The Budget increased state spending by almost £70 billion per year - a little over 2% of gross domestic product (GDP) - funded by increased taxes and borrowing.
The scale of extra borrowing - around £32 billion a year on average - saw yields on government bonds increase as the market responded to the Chancellor's plans.
Ms Reeves has played down the impact, saying that "markets will move on any given day" and sought to offer reassurance of her commitment to "economic and fiscal stability".
Paul Johnson, director of the Institute for Fiscal Studies (IFS), had warned that the "implausibly low spending increases" in the Budget meant there was a risk taxes would have to rise again if the economic growth Labour is depending on does not materialise.

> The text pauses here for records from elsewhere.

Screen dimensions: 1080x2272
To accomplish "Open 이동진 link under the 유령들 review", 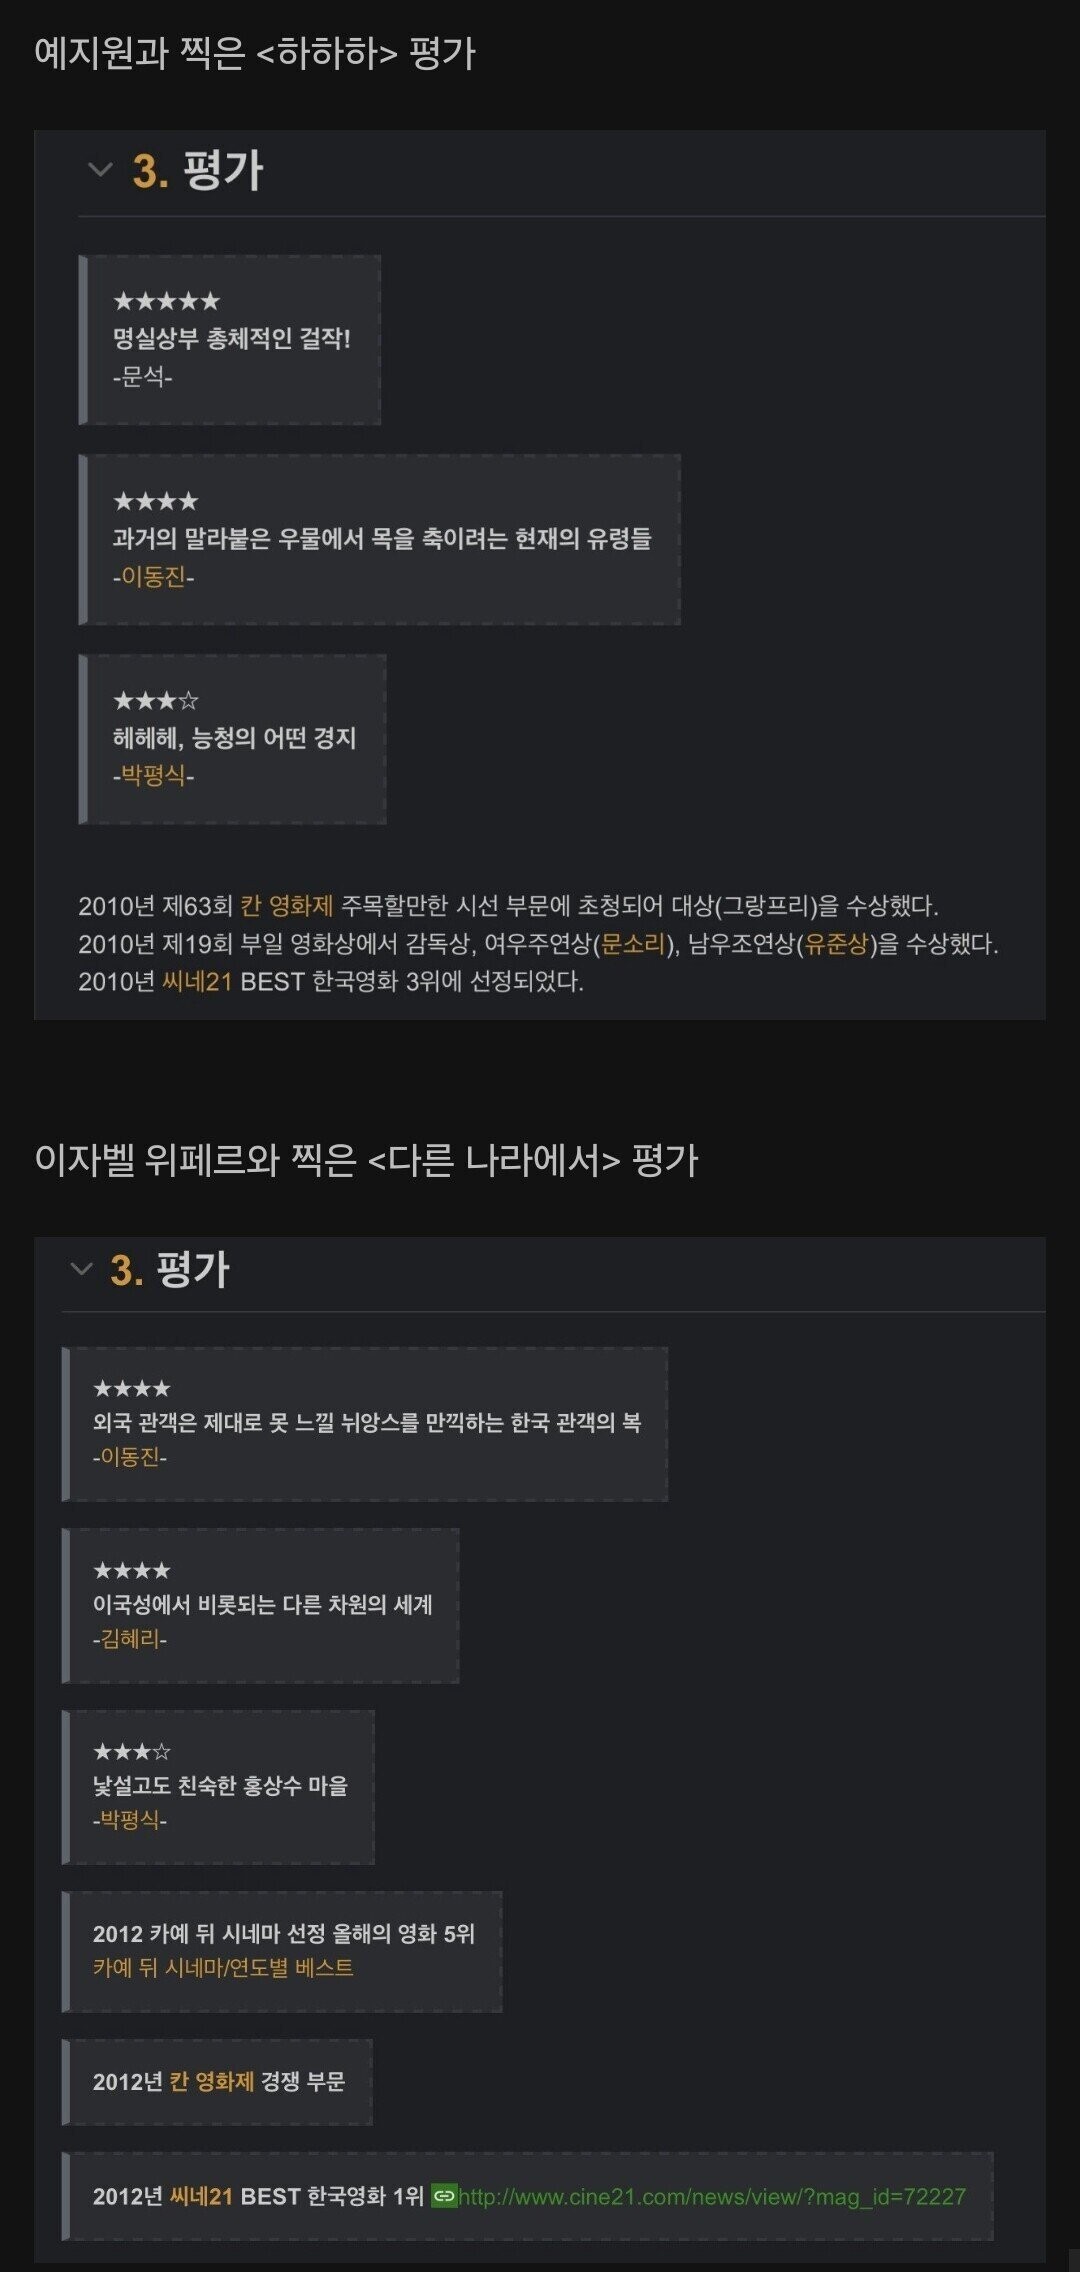I will pyautogui.click(x=153, y=577).
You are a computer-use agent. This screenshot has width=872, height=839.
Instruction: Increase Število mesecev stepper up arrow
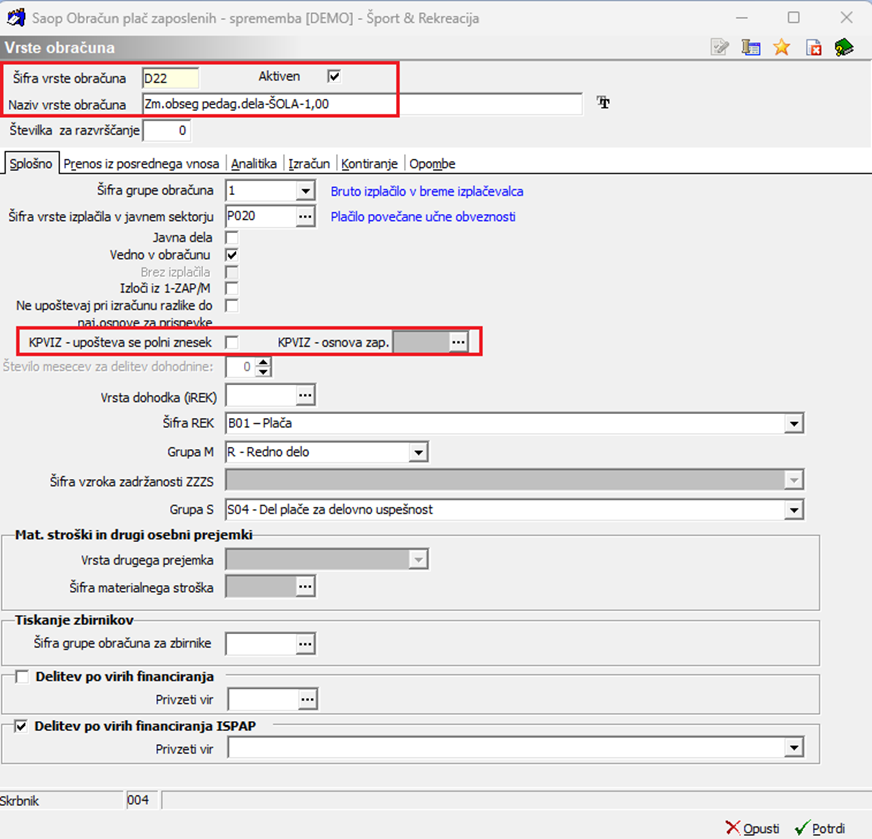264,362
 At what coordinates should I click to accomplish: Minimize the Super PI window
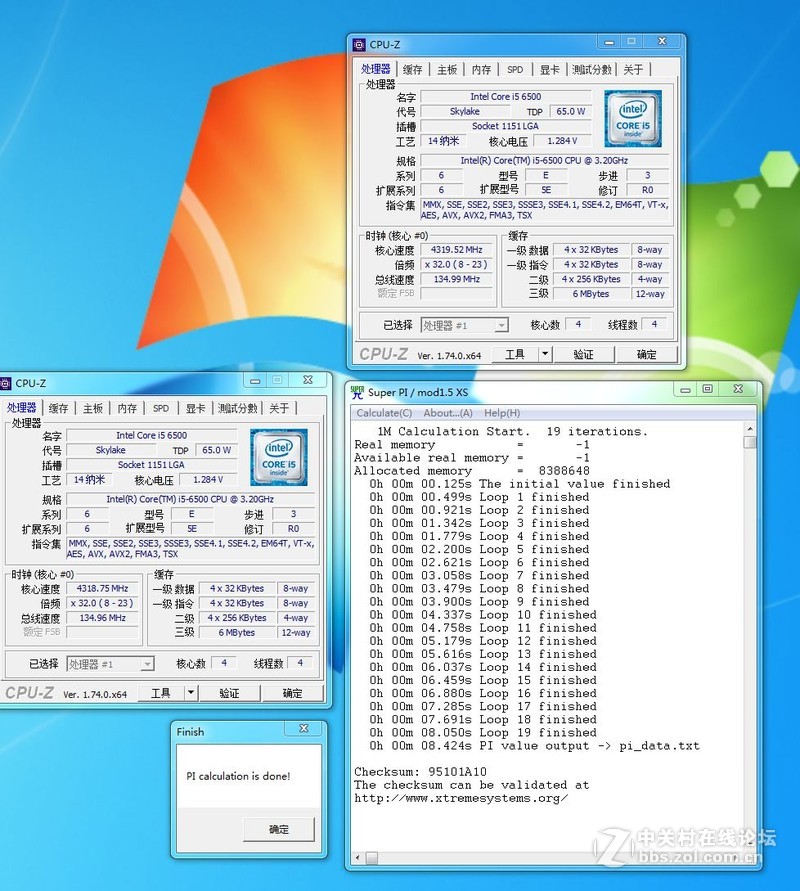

But the Chancellor told Channel 4 she would "absolutely not" come back and raise taxes once again.
She said: "We have now set the envelope of spending for this Parliament, and we're going to live within our means."
Asked if she was worried about the market response, Ms Reeves said: "Markets will move on any given day, but we have now put our public finances on a firm footing with robust fiscal rules."
The International Monetary Fund (IMF) endorsed the investment and spending on public services in the Chancellor's Budget, as well as sustainable tax rises.
In an unusual move, the Washington-based watchdog said: "We support the envisaged reduction in the deficit over the medium term, including by sustainably raising revenue."
But the verdict of the IMF appeared not to reassure financial markets.
The yield - or interest rate - on a 10-year gilt, an indicator for the cost of state borrowing, hit 4.568% on Thursday afternoon, the highest point since August 2023, while the pound also weakened against the dollar.
Ms Reeves was asked if she was worried that the country could be heading for a "Liz Truss situation".
"The number one commitment of this Government is economic and fiscal stability which is why we put in place yesterday in the Budget robust fiscal rules that we will meet two years early," she told Bloomberg TV.
"We have more headroom than the previous government left us, and that is important," the Chancellor said, insisting that the public finances are "on a stable and a solid trajectory".